Segment Start: EXERCISE MATERIAL

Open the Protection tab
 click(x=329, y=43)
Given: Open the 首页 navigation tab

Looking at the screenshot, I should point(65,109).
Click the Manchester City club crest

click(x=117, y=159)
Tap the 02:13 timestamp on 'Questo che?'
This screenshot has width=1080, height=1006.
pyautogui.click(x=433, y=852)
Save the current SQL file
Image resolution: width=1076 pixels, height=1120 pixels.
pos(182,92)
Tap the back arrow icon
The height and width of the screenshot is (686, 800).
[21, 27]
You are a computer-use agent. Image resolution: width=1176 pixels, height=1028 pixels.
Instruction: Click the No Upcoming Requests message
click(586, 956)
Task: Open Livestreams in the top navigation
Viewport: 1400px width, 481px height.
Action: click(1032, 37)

Segment End: EXERCISE MATERIAL

■ **EXERCISE**:
Retype, exactly as written, each line from the one containing "Image resolution: width=1076" through the last line of the listing above, and leave out all other lines.

■ **ANSWER TO THIS PROBLEM**:
Image resolution: width=1076 pixels, height=1120 pixels.
pos(182,92)
Tap the back arrow icon
The height and width of the screenshot is (686, 800).
[21, 27]
You are a computer-use agent. Image resolution: width=1176 pixels, height=1028 pixels.
Instruction: Click the No Upcoming Requests message
click(586, 956)
Task: Open Livestreams in the top navigation
Viewport: 1400px width, 481px height.
Action: click(1032, 37)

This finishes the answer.